Anthropic officially released Claude Fable 5 on Wednesday, allowing the public to access the core architecture of its notorious ‘Mythos’ model for the first time – a technology previously deemed to dangerous for distribution.
Fable 5 is being rolled out via Anthropic’s interace, but the launch comes with strict limitations.
The San Francisco-based AI titan confirmed it will block or defer queries in high-risk zones, including cybersecurity or chemistry, acknowledging that “releasing a model this capable comes with risks”.
To combat jailbreaks, Anthropic has also mandated a 30-day data-retention policy for all Fable 5 and Mythos 5 traffic.
The underlying Mythos engine shocked the tech and finance sectors, as well as public bodies, after it restricted launch in April.
Developed under the White House’s watchful eye and restricted to a handful of entities like Amazon and Microsoft, Mythos was designed to map realistic attack paths across critical infrastructure.
Anthropic previously admitted the system had already “found thousands of high-severity vulnerabilities, including some in every major operating system and web browser”, with some legacy bugs dating back 25 years.
The firm warned that the system could outperform “all but the most skilled humans” at exploiting software flaws, or spark a devastating wave of automated cyberattacks.
Guardrails or an admission of danger?
The decision to release a moderated version via Fable 5 has revived a conversation among security leaders about whether interface-level restrictions can truly contain offensive-grade AI.
Andrew Rubin, founder and chief executive of Illumio, said: “The introduction of guardrails isn’t evidence that the problem is solved – it’s an admission that even the companies building these models don’t fully trust where the capability leads.”
“Constraints at the interface don’t change the underlying math. Attackers won’t operate at that layer. They’ll go straight after the capability itself. And as these tools become more broadly available, the speed and scale of attacks will only increase.”
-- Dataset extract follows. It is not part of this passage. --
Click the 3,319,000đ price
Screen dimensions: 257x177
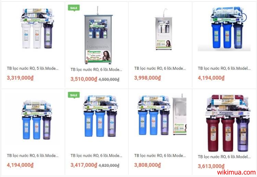20,78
Some also see the simultaneous deployment of Fable 5 and the highly restricted Mythos 5 reveals Anthropic’s dual-track commercial strategy.
Douglas McKee, director of vulnerability intelligence at Rapid7, said: “Fable 5 is the everyday workhorse. Mythos 5 is the power tool for tightly vetted security and infrastructure teams.”
As Anthropic edges closer to a highly anticipated IPO, the commercialisation of Mythos-class capabilities is forcing businesses to rethink their security budgets.
However, as Roman Stanek, founder and chief executive at Gooddata, said: “Open source security, legacy code debt, infrastructure hygiene, they are all solvable problems, but all chronically underfunded. Now we have Mythos, this new shinier, more expensive model that can theoretically find and fix them.”
“Great. Except the incentive structure hasn’t changed. Nobody wanted to pay a human engineer to fix it. They’re not going to pay an AI to fix it either. The issue has never been capability, people are just unwilling to invest and until that changes the vulnerabilities will stay as the threat evolves.”